Top of Information

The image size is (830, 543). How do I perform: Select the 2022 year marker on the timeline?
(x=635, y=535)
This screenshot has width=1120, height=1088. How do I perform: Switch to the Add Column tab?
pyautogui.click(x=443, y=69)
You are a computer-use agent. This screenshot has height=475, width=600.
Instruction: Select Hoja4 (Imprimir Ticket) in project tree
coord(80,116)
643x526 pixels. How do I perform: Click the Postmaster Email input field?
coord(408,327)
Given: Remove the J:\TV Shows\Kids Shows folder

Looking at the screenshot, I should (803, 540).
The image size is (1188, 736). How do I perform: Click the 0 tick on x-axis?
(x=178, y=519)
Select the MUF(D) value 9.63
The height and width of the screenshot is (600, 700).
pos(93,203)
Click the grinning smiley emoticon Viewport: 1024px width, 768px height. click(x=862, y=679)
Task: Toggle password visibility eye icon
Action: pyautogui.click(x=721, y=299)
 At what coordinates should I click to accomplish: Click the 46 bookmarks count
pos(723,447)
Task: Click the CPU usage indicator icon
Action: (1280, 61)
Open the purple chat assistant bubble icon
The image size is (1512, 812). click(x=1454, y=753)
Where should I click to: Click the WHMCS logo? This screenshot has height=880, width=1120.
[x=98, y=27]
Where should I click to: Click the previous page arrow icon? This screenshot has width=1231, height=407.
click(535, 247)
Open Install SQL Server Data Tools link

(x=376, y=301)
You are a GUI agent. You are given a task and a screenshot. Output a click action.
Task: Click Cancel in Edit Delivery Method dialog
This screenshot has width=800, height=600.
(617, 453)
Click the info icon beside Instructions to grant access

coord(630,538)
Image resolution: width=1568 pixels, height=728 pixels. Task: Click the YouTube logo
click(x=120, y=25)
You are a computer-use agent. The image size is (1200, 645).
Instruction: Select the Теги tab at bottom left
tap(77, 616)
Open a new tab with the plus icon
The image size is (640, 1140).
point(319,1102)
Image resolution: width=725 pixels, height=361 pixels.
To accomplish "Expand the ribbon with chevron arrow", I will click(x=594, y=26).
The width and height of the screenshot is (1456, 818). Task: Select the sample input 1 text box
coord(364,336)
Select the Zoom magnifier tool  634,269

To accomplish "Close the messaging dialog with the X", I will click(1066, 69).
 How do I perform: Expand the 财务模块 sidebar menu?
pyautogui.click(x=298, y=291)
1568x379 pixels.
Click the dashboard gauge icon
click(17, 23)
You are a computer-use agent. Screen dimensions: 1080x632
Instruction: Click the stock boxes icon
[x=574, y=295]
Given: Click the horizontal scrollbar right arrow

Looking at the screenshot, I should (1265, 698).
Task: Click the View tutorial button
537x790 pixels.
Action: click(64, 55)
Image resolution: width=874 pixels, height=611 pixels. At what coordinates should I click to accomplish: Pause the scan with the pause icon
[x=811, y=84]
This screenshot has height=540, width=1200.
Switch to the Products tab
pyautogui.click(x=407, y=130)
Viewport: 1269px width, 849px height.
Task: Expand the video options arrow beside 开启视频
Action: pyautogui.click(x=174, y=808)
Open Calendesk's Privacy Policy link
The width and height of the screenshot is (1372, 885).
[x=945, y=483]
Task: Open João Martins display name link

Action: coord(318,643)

Bottom of Information

An exact copy of all the records above is the required answer.

The image size is (830, 543). How do I perform: Select the 2022 year marker on the timeline?
(x=635, y=535)
This screenshot has width=1120, height=1088. How do I perform: Switch to the Add Column tab?
pyautogui.click(x=443, y=69)
You are a computer-use agent. This screenshot has height=475, width=600.
Instruction: Select Hoja4 (Imprimir Ticket) in project tree
coord(80,116)
643x526 pixels. How do I perform: Click the Postmaster Email input field?
coord(408,327)
Given: Remove the J:\TV Shows\Kids Shows folder

Looking at the screenshot, I should (803, 540).
The image size is (1188, 736). How do I perform: Click the 0 tick on x-axis?
(x=178, y=519)
Select the MUF(D) value 9.63
The height and width of the screenshot is (600, 700).
pos(93,203)
Click the grinning smiley emoticon Viewport: 1024px width, 768px height. click(x=862, y=679)
Task: Toggle password visibility eye icon
Action: pyautogui.click(x=721, y=299)
 At what coordinates should I click to accomplish: Click the 46 bookmarks count
pos(723,447)
Task: Click the CPU usage indicator icon
Action: (1280, 61)
Open the purple chat assistant bubble icon
The image size is (1512, 812). click(x=1454, y=753)
Where should I click to: Click the WHMCS logo? This screenshot has height=880, width=1120.
[x=98, y=27]
Where should I click to: Click the previous page arrow icon? This screenshot has width=1231, height=407.
click(535, 247)
Open Install SQL Server Data Tools link

(x=376, y=301)
You are a GUI agent. You are given a task and a screenshot. Output a click action.
Task: Click Cancel in Edit Delivery Method dialog
This screenshot has width=800, height=600.
(617, 453)
Click the info icon beside Instructions to grant access

coord(630,538)
Image resolution: width=1568 pixels, height=728 pixels. Task: Click the YouTube logo
click(x=120, y=25)
You are a computer-use agent. The image size is (1200, 645).
Instruction: Select the Теги tab at bottom left
tap(77, 616)
Open a new tab with the plus icon
The image size is (640, 1140).
point(319,1102)
Image resolution: width=725 pixels, height=361 pixels.
To accomplish "Expand the ribbon with chevron arrow", I will click(x=594, y=26).
The width and height of the screenshot is (1456, 818). Task: Select the sample input 1 text box
coord(364,336)
Select the Zoom magnifier tool  634,269

To accomplish "Close the messaging dialog with the X", I will click(1066, 69).
 How do I perform: Expand the 财务模块 sidebar menu?
pyautogui.click(x=298, y=291)
1568x379 pixels.
Click the dashboard gauge icon
click(17, 23)
You are a computer-use agent. Screen dimensions: 1080x632
Instruction: Click the stock boxes icon
[x=574, y=295]
Given: Click the horizontal scrollbar right arrow

Looking at the screenshot, I should (1265, 698).
Task: Click the View tutorial button
537x790 pixels.
Action: click(64, 55)
Image resolution: width=874 pixels, height=611 pixels. At what coordinates should I click to accomplish: Pause the scan with the pause icon
[x=811, y=84]
This screenshot has height=540, width=1200.
Switch to the Products tab
pyautogui.click(x=407, y=130)
Viewport: 1269px width, 849px height.
Task: Expand the video options arrow beside 开启视频
Action: pyautogui.click(x=174, y=808)
Open Calendesk's Privacy Policy link
The width and height of the screenshot is (1372, 885).
[x=945, y=483]
Task: Open João Martins display name link

Action: coord(318,643)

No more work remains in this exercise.